Whether or not to save past bounding distributions used to bound

the live points internally. Default is True.

• bound ({‘none’, ‘single’, ‘multi’, ‘balls’, ‘cubes’}) – Method used to approximately bound the prior using the current set of live points. Conditions the sampling methods used to propose new live points. Choices are no bound (‘none’), a single bounding ellipsoid (‘single’), multiple bounding ellipsoids (‘multi’), balls centered on each live point (‘balls’), and cubes centered on each live point (‘cubes’). Default is ‘multi’.

• sample ({‘auto’, ‘unif’, ‘rwalk’, ‘rstagger’,) – ‘slice’, ‘rslice’} Method used to sample uniformly within the likelihood constraint, conditioned on the provided bounds. Unique methods available are: uniform sampling within the bounds(‘unif’), random walks with fixed proposals (‘rwalk’), random walks with variable (“staggering”) proposals (‘rstagger’), multivariate slice sampling along preferred orientations (‘slice’), and “random” slice sampling along all orientations (‘rslice’). ‘auto’ selects the sampling method based on the dimensionality of the problem (from ndim). When ndim < 10, this defaults to ‘unif’. When 10 <= ndim <= 20, this defaults to ‘rwalk’. When ndim > 20, this defaults to ‘slice’. ‘rstagger’ and ‘rslice’ are provided as alternatives for ‘rwalk’ and ‘slice’, respectively. Default is ‘auto’. Note that Dynesty’s ‘hslice’ option is not supported within IMAGINE.

• update_interval (int or float) – If an integer is passed, only update the proposal distribution every update_interval-th likelihood call. If a float is passed, update the proposal after every round(update_interval * nlive)-th likelihood call. Larger update intervals larger can be more efficient when the likelihood function is quick to evaluate. Default behavior is to target a roughly constant change in prior volume, with 1.5 for ‘unif’, 0.15 * walks for ‘rwalk’ and ‘rstagger’, 0.9 * ndim * slices for ‘slice’, 2.0 * slices for ‘rslice’, and 25.0 * slices for ‘hslice’.
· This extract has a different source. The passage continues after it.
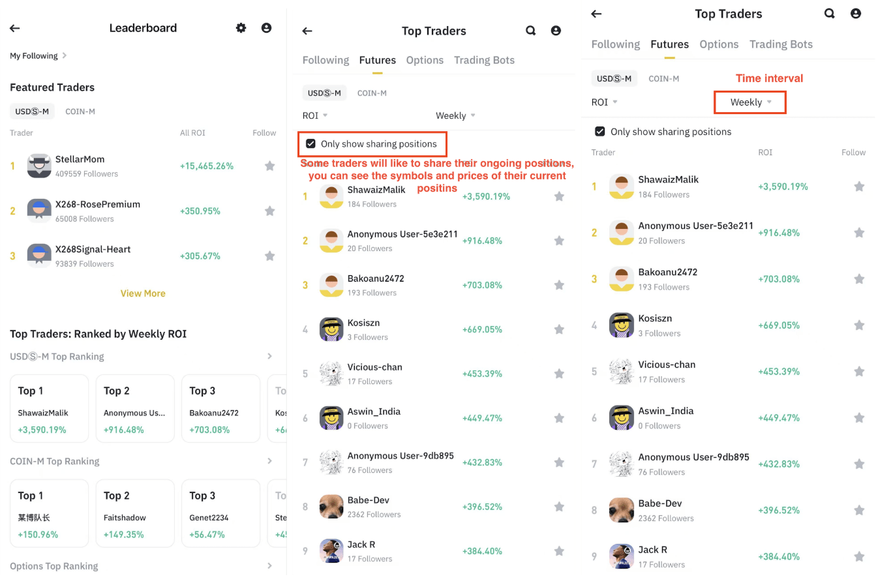Click the profile icon on the Leaderboard screen
This screenshot has width=878, height=583.
click(x=266, y=28)
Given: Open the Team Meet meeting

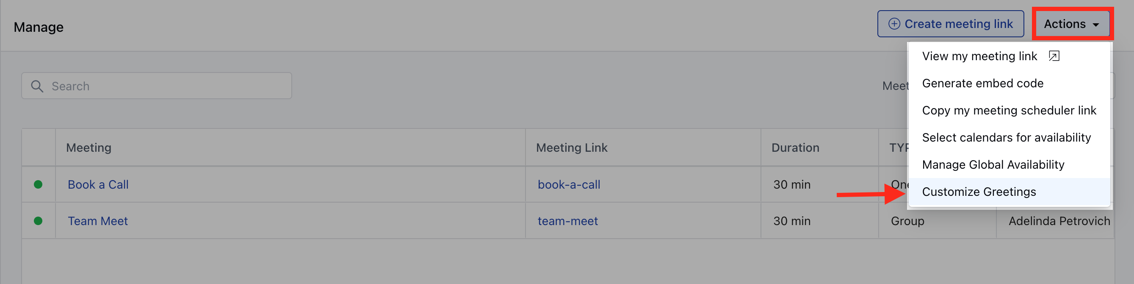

• enlarge (float) – Enlarge the volumes of the specified bounding object(s) by this fraction. The preferred method is to determine this organically using bootstrapping. If bootstrap > 0, this defaults to 1.0. If bootstrap = 0, this instead defaults to 1.25.

• bootstrap (int) – Compute this many bootstrapped realizations of the bounding objects. Use the maximum distance found to the set of points left out during each iteration to enlarge the resulting volumes. Can lead to unstable bounding ellipsoids. Default is 0 (no bootstrap).

• vol_dec (float) – For the ‘multi’ bounding option, the required fractional reduction in volume after splitting an ellipsoid in order to to accept the split. Default is 0.5.

• vol_check (float) – For the ‘multi’ bounding option, the factor used when checking if the volume of the original bounding ellipsoid is large enough to warrant > 2 splits via ell.vol > vol_check * nlive * pointvol. Default is 2.0.

• walks (int) – For the ‘rwalk’ sampling option, the minimum number of steps (minimum 2) before proposing a new live point. Default is 25.

• facc (float) – The target acceptance fraction for the ‘rwalk’ sampling option. Default is 0.5. Bounded to be between [1. / walks, 1.].

• slices (int) – For the ‘slice’ and ‘rslice’ sampling options, the number of times to execute a “slice update” before proposing a new live point. Default is 5. Note that ‘slice’ cycles through all dimensions when executing a “slice update”.

Note

Instances of this class are callable. Look at the DynestyPipeline.call() for details.

call(**kwargs)[source]

Runs the IMAGINE pipeline using the Dynesty sampler

Returns: results – Dynesty sampling results dict
class imagine.pipelines.MultinestPipeline(*, simulator, factory_list, likelihood, ensemble_size=1, run_directory=None, chains_directory=None, prior_correlations=None, show_summary_reports=True, show_progress_reports=False, n_evals_report=500)[source]

Bayesian analysis pipeline with pyMultinest

See base class for initialization details.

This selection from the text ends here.